Dataset excerpts
:::::
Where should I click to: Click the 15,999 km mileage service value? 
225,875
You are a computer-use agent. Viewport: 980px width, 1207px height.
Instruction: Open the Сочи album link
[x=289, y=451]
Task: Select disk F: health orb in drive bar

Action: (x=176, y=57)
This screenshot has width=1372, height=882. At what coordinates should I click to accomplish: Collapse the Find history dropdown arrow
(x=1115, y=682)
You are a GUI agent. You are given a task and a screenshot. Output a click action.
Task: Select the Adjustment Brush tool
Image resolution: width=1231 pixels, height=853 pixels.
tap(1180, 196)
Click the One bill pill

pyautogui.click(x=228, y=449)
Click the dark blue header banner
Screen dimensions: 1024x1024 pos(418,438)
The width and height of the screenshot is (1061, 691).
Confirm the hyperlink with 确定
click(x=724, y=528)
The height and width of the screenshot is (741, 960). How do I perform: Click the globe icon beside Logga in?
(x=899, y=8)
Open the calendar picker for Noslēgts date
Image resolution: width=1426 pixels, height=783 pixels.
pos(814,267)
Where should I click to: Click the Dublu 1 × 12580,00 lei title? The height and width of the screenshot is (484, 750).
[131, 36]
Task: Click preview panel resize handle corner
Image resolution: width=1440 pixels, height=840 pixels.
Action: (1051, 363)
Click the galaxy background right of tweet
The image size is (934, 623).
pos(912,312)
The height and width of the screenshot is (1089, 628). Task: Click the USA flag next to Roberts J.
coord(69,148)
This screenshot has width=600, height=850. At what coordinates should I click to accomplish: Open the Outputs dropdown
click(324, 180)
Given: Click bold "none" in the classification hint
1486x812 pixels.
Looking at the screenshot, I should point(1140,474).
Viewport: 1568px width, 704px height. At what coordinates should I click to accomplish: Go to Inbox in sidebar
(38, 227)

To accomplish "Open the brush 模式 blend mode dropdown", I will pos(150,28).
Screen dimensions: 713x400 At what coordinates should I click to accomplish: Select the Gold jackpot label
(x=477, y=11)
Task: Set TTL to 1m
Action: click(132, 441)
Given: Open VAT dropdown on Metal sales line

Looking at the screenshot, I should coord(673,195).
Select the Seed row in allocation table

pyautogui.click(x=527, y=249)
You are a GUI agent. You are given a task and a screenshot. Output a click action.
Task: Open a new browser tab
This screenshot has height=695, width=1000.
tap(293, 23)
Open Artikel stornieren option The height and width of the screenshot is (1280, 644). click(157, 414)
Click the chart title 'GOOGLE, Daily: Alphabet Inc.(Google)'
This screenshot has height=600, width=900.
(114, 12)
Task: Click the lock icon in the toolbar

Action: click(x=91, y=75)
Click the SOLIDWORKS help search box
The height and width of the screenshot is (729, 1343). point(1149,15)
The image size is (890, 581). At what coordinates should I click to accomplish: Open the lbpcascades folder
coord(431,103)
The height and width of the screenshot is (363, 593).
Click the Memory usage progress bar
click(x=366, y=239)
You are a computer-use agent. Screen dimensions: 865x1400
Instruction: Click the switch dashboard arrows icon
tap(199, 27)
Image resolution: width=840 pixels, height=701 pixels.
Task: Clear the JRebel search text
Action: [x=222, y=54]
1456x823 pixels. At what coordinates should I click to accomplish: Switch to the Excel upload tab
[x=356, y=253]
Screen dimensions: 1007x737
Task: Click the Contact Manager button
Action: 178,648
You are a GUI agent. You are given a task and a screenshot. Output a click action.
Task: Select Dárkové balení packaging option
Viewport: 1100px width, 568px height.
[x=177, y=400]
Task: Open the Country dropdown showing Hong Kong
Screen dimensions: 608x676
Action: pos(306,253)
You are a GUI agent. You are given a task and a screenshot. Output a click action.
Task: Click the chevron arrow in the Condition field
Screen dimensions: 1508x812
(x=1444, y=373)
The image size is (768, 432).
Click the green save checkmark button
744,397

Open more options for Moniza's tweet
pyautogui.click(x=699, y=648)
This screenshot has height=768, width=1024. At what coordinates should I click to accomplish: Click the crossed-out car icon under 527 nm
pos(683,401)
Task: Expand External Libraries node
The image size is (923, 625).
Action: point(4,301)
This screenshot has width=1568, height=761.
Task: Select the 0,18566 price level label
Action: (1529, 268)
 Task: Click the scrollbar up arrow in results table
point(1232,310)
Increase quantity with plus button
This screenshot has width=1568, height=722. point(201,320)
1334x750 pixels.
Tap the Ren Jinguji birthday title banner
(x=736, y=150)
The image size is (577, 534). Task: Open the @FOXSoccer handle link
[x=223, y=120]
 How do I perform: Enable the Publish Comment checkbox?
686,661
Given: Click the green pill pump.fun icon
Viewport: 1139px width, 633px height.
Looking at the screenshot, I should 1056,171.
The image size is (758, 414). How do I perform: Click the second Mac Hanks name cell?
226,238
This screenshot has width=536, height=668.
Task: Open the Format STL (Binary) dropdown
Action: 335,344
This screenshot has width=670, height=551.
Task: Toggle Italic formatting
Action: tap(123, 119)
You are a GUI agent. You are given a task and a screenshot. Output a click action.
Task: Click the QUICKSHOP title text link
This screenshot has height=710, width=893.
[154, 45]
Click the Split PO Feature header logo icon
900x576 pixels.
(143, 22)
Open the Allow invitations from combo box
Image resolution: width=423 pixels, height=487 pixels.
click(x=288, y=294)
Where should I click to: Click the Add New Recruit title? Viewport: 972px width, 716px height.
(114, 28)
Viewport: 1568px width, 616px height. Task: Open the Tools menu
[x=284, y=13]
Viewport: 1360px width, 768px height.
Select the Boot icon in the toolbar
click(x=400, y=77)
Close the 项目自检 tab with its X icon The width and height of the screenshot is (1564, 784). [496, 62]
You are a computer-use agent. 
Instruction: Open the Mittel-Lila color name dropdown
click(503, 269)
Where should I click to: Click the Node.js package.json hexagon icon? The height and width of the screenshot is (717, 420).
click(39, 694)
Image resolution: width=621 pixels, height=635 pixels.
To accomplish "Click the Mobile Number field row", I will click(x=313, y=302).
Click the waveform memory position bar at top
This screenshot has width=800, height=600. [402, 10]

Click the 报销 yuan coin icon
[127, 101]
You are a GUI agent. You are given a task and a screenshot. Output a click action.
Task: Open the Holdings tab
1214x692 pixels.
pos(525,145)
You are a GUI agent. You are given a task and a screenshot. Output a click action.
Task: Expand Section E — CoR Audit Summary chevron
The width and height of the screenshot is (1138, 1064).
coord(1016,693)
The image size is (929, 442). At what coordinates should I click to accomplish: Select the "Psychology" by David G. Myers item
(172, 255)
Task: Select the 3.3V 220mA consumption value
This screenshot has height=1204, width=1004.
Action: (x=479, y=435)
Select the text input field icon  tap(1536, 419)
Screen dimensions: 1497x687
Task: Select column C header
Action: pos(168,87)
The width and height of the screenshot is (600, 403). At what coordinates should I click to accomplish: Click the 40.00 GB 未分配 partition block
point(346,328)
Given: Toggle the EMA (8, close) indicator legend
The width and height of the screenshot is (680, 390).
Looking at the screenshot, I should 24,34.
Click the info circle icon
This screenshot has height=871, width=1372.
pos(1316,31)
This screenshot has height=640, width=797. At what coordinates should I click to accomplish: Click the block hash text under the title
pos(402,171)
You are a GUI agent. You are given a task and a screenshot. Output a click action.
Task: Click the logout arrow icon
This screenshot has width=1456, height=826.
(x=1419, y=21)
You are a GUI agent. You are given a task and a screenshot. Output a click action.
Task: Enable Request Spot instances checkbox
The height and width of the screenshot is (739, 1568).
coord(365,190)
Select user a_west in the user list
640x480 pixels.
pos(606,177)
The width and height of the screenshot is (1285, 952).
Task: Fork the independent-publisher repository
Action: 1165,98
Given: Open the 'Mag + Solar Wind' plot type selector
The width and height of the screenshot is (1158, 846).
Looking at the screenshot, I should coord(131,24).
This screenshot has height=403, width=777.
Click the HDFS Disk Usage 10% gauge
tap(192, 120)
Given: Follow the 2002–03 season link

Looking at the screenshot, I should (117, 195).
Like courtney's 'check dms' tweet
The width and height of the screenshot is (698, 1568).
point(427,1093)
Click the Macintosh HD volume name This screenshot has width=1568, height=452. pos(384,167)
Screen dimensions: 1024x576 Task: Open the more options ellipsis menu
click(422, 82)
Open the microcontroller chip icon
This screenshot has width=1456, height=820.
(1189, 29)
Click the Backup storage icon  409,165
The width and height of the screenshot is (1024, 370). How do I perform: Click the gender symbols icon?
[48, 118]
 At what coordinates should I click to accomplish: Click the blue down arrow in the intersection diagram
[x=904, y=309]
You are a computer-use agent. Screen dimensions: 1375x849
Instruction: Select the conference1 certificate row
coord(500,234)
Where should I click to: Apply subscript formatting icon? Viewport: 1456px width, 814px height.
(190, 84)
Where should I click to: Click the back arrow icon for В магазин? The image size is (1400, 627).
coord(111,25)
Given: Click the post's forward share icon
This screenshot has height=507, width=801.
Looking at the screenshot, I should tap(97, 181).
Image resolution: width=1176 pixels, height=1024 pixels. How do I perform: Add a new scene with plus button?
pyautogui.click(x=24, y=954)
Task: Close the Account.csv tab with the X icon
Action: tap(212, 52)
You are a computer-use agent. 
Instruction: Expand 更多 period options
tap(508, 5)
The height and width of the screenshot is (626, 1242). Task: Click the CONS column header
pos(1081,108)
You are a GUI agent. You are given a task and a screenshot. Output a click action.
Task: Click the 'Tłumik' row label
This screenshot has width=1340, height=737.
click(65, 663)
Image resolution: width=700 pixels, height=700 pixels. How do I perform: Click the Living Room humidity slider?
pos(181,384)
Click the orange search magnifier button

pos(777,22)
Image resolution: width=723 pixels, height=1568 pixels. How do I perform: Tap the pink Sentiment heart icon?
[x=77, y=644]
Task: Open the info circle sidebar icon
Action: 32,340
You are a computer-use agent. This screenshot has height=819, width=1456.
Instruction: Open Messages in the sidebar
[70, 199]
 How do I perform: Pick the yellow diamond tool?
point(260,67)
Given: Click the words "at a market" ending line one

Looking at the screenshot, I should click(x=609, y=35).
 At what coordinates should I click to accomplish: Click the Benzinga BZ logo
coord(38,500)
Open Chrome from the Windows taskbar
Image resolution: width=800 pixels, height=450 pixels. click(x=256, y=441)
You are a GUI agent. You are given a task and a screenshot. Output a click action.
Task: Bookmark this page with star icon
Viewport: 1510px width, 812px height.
:::::
Exercise prompt
Transcribe the lines above between the line holding "Task: Open the Holdings tab" and the line holding "Task: Select the 3.3V 220mA consumption value", inclusive, exactly as they stand and with nothing added.

Exercise solution
Task: Open the Holdings tab
1214x692 pixels.
pos(525,145)
You are a GUI agent. You are given a task and a screenshot. Output a click action.
Task: Expand Section E — CoR Audit Summary chevron
The width and height of the screenshot is (1138, 1064).
coord(1016,693)
The image size is (929, 442). At what coordinates should I click to accomplish: Select the "Psychology" by David G. Myers item
(172, 255)
Task: Select the 3.3V 220mA consumption value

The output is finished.